Eating more fat will help you lose weight.
Giving more of yourself to others will leave you better than giving little or nothing.
Going slower will help you go faster.
We may, at first, believe the path to the goal is obvious.
Yet, sometimes ‘obvious’ is just flat-out wrong.
This past week, I hosted the first lunchtime mindfulness meditation session at my workplace. These 12 wise individuals believe what they’re reading and what they’ve experienced.
Taking time out of the hustle creates energy to hustle harder.
In 2001, Tony Schwartz and Jim Loehr published an article in The Harvard Business Review called The Making of a Corporate Athlete.
Their premise is that top performance depends on physical capacity, emotional capacity, mental capacity, and spiritual capacity. They ask us to think of executives as corporate athletes and harness the leading techniques in athletic training to create a mental model for high performance at work.
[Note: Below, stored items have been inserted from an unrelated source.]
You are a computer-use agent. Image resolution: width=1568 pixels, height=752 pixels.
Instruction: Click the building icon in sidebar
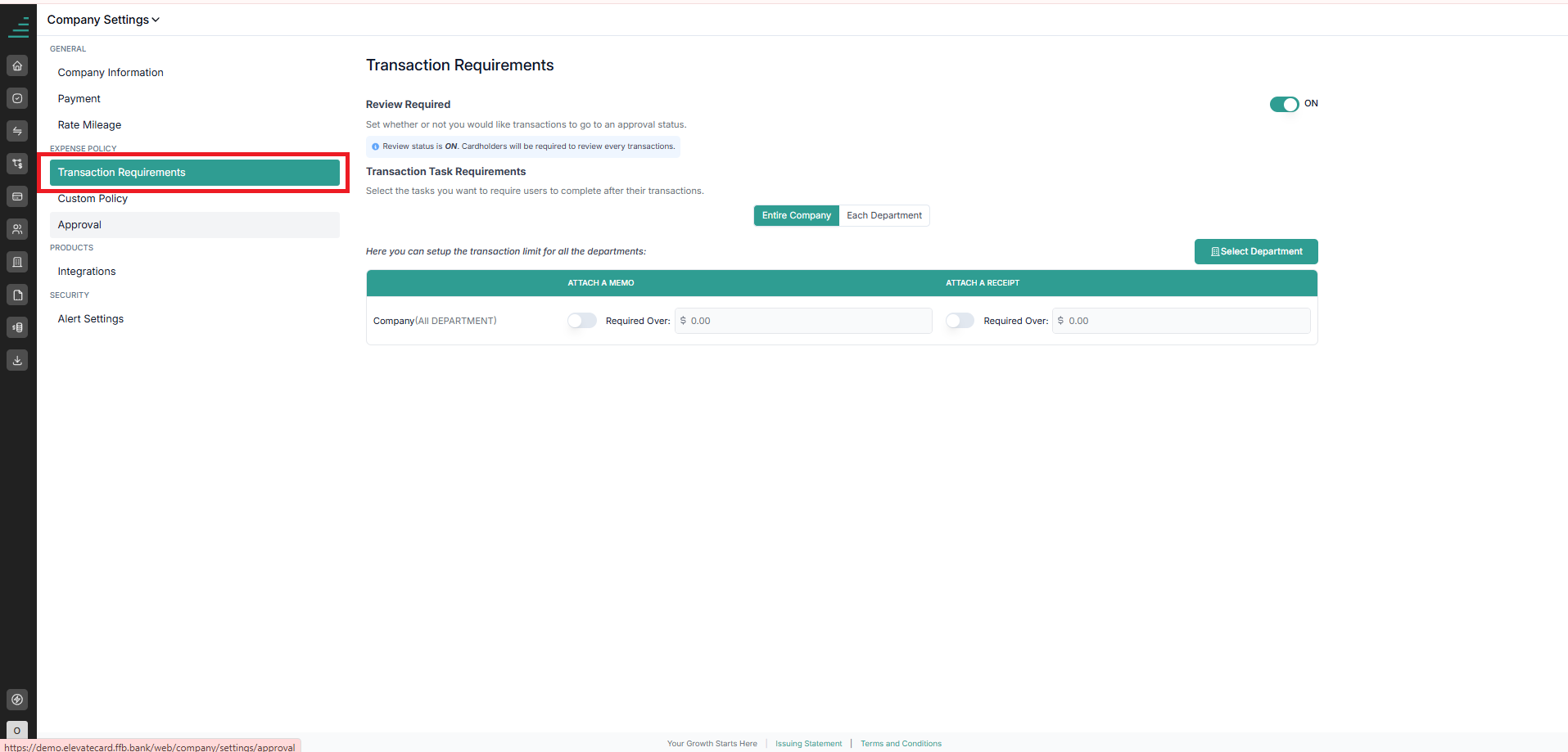tap(17, 262)
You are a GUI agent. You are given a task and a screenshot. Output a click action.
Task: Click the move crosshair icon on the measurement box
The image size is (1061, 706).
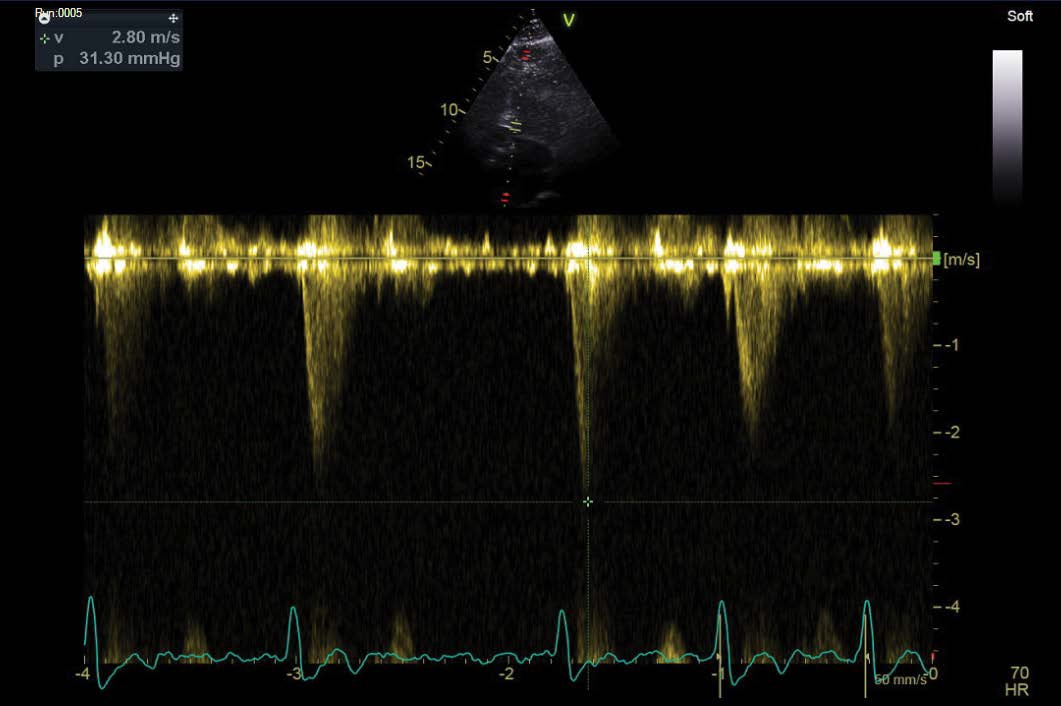coord(174,17)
Athletes follow a cycle of practice, perform, recover.
Executives, however, perform. Perform again. And, then perform some more.
Without a mindset of practice or recover, today’s corporate employee will never achieve our top performance potential.
It was a beautiful thing to watch 12 colleagues close their eyes, breath deeply, and tune into themselves for 15 minutes.
It will be an even more beautiful thing to watch corporations realize that helping employees refuel is as critical to achieving profitability as hiring outstanding talent.
- Mindfulness Isn’t Much Harder than Mindlessness, Harvard Business Review, Jan 2016.
- Is this the answer to office stress? BBC.com, Nov 2014.
- The Physical and Psychological Effects of Meditation, A Review of Contemporary Research, Murphy, Donovan, Taylor. (PDF will download).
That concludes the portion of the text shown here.